__What this task involves__
After locating the line that contains "Image resolution: width=1867", give that line and all the rest through the end of the entries again exactly, leaving the pictures out.

__Records for the exercise__
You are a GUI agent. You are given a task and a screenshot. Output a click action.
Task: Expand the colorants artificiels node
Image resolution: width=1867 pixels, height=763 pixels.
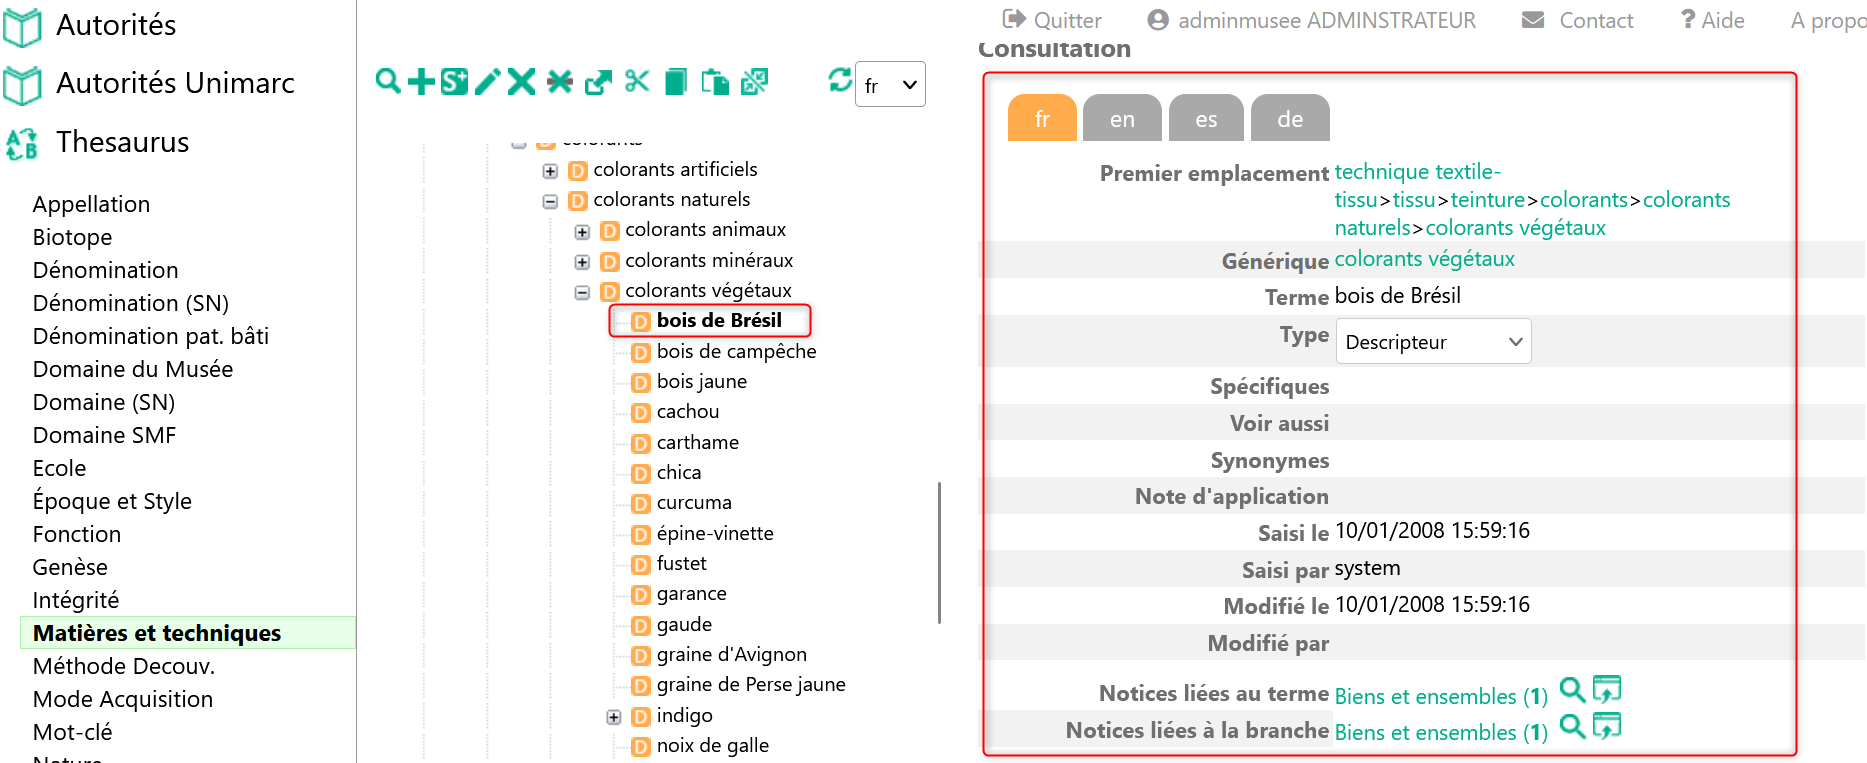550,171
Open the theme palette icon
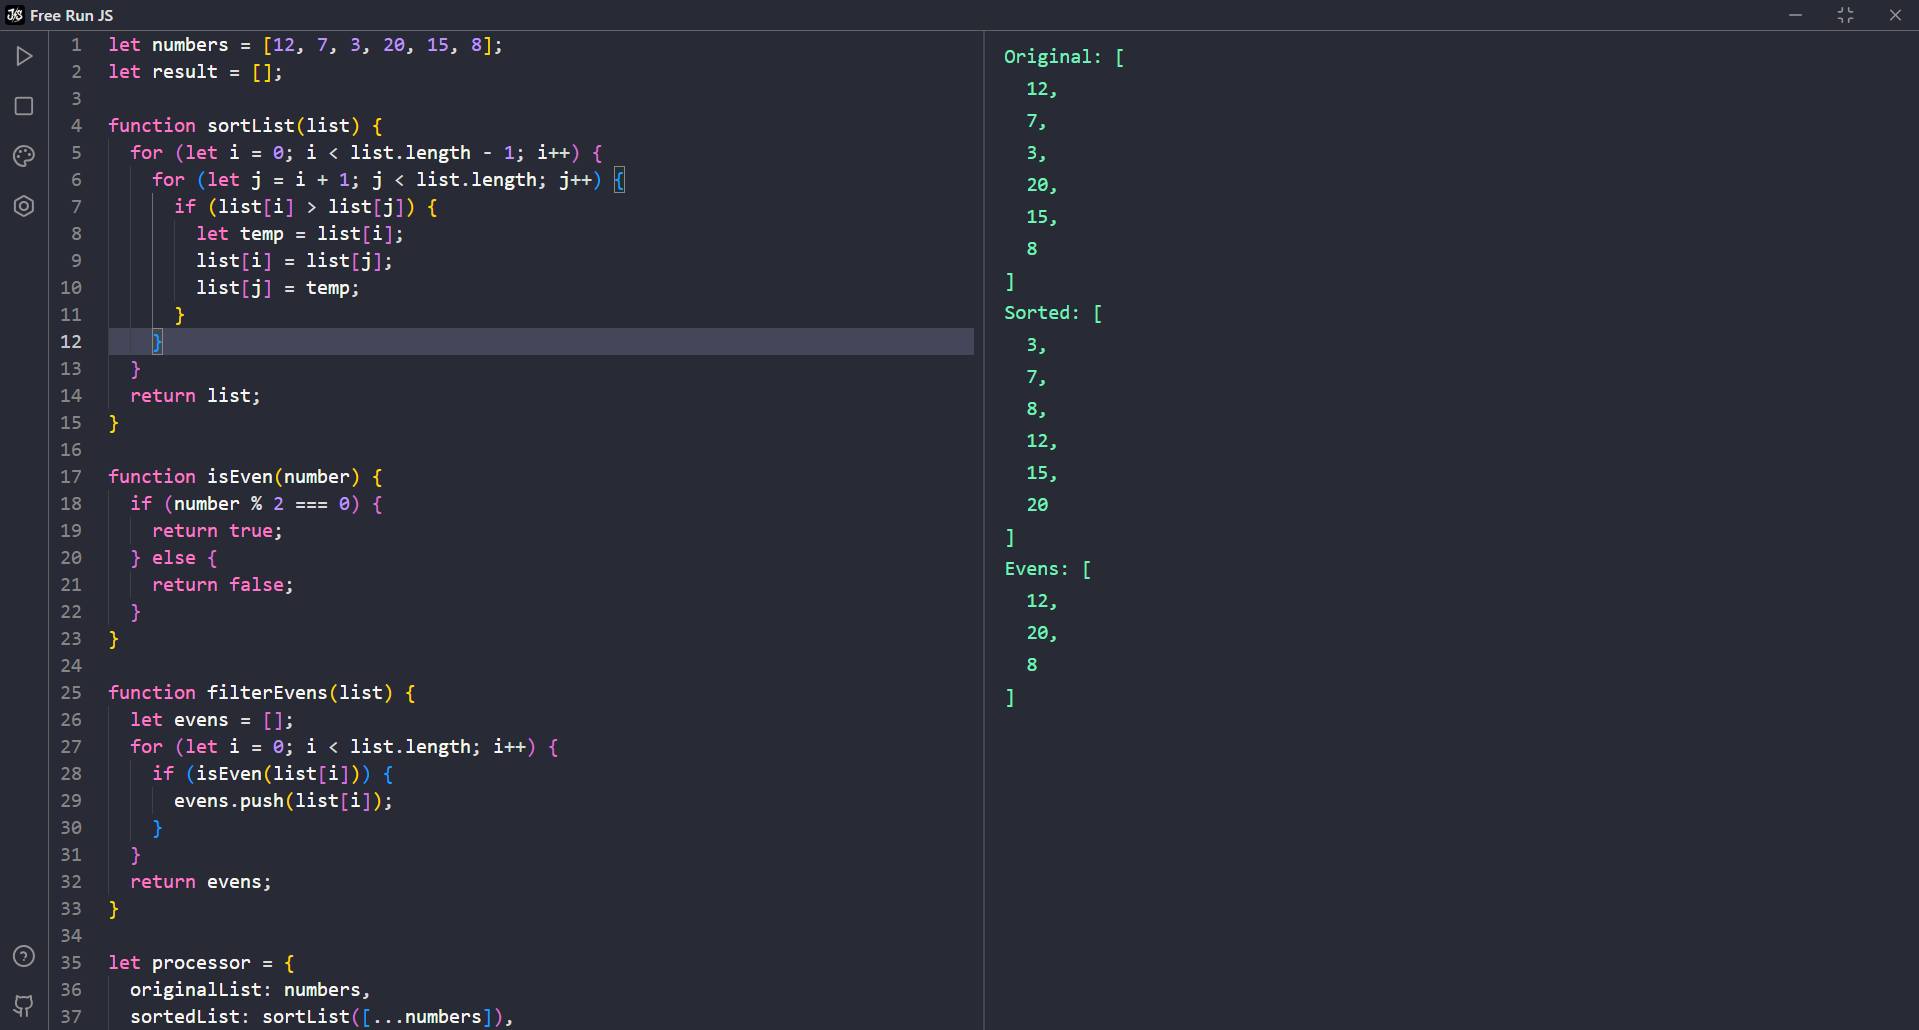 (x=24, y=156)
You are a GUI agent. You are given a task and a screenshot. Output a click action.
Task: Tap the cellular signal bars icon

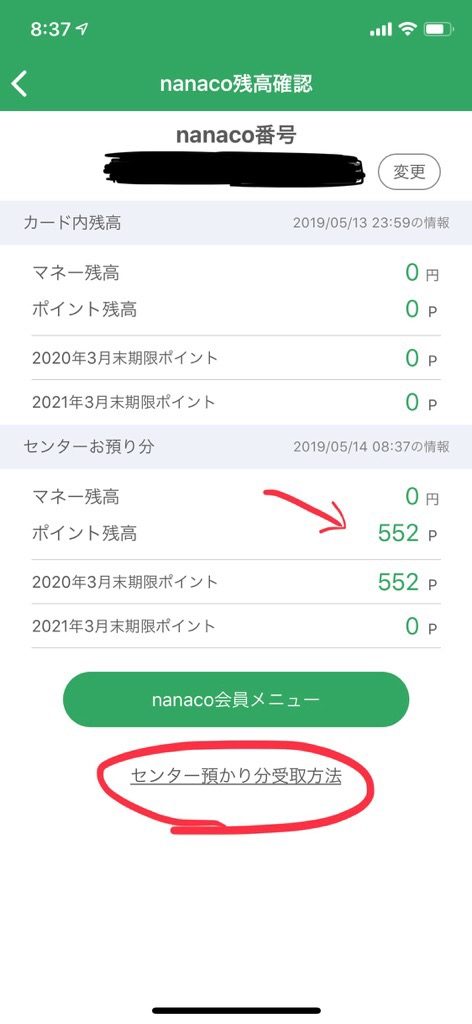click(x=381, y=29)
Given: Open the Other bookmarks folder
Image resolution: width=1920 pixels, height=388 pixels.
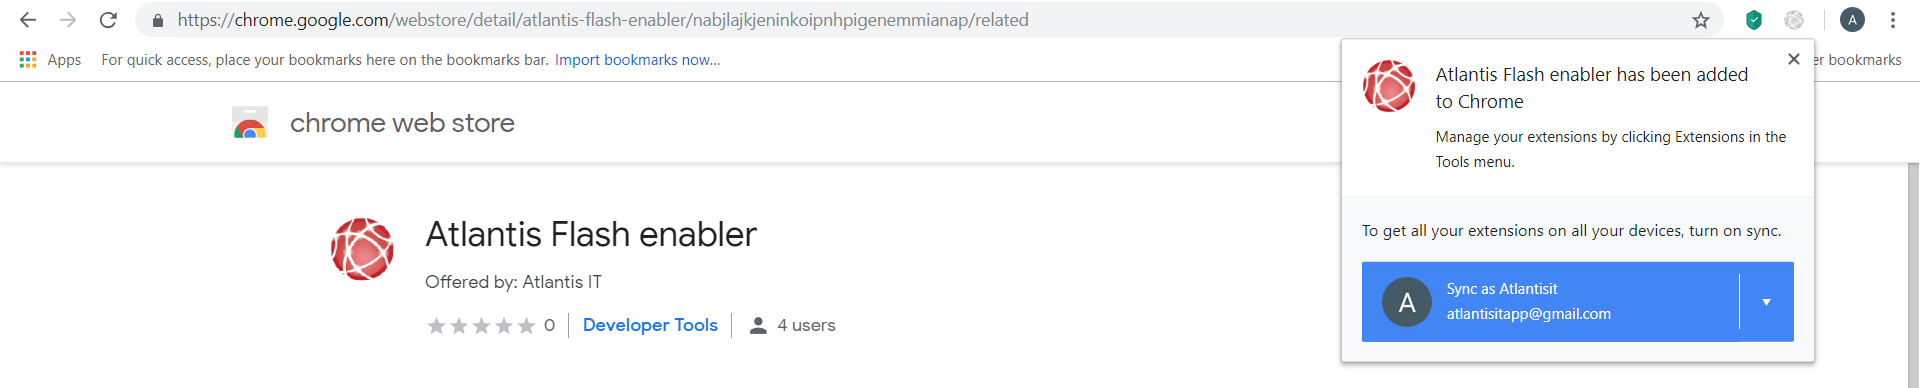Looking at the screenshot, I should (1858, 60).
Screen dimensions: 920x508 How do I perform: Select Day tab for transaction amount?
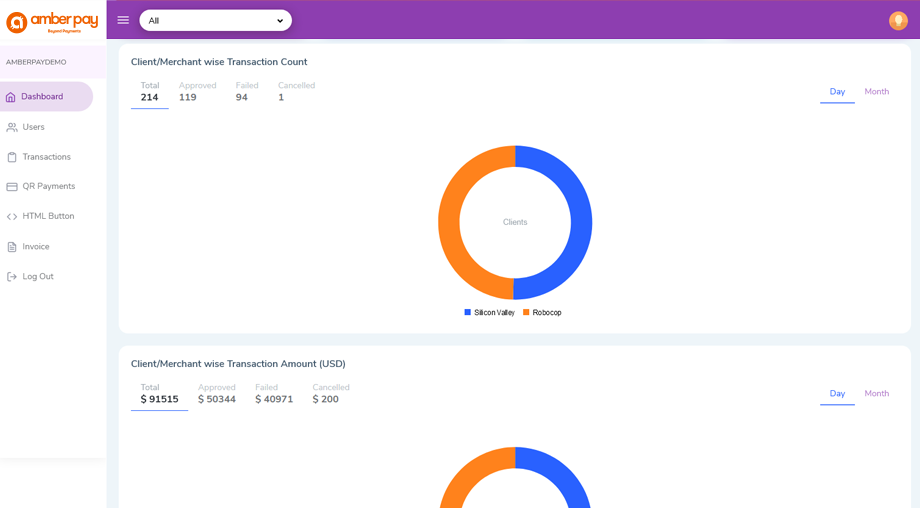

__Solution to this problem__
Image resolution: width=1867 pixels, height=763 pixels.
550,171
Open the theme palette icon
 (x=24, y=156)
You are a GUI agent. You are given a task and a screenshot. Output a click action.
Task: Tap the cellular signal bars icon

click(x=381, y=29)
Given: Open the Other bookmarks folder
Image resolution: width=1920 pixels, height=388 pixels.
Looking at the screenshot, I should (1858, 60).
Screen dimensions: 920x508 How do I perform: Select Day tab for transaction amount?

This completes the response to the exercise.